道路や駐車場事情から、日本ではコンパクト〜ミドルサイズのSUVが主流だ。

しかし、大柄なサイズがもたらす圧倒的な迫力や、大人3人が並んで座っても窮屈に感じない車内の広さは、全長が5mに迫るビッグサイズのSUVじゃなければ味わえない。

ビッグサイズSUVといえばドイツのプレミアムブランドやアメ車の独壇場のように感じるが、実は日本車でも魅力的なものは存在する。

検討のラインナップにぜひ加えてみてほしい、日本生まれの大型SUV3台を紹介しよう。

 

■レクサス「LX」
レクサスの中でも圧倒的なその迫力

本体車両価格は1135万6481円〜。

レクサスブランドの日本展開がスタートしたのは2005年だが、海外ではそれ以前からトヨタのプレミアムブランドとしての地位を確立していた。

「LX」は「ランドクルーザー」のレクサス版として、ランクル80の時代から海外では販売されていた。ランクル100時代の「LX」は、「ランドクルーザーシグナス」として日本でも販売されている。

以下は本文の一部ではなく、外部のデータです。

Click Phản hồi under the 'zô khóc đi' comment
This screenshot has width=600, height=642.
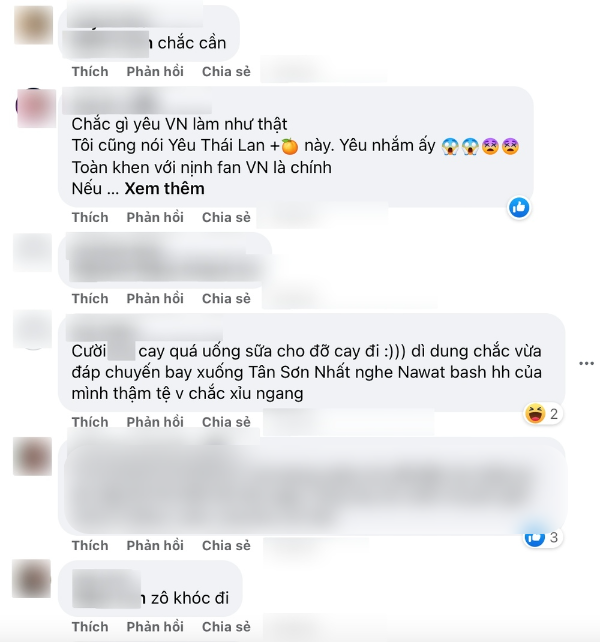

北米、中近東、ロシアなどでは現行型ランクル200へのモデルチェンジに合わせて2007年から販売がスタート。そして日本のレクサスブランドのフラッグシップSUVとして、2015年9月から日本での展開がスタートしたのだ。

目を引くのは厚みのあるフロントマスクに配置された巨大なスピンドルグリル。ビッグサイズならではの迫力を海外のプレミアムモデルに負けないレベルまで引き上げている。足元は20インチアルミホイールで力強さを演出。オプションで21インチを選ぶことも可能だ。

インテリアは上質な本革、金属、本木目を組み合わせてモダンな雰囲気に。シートカラーは5種類からチョイスすることができる。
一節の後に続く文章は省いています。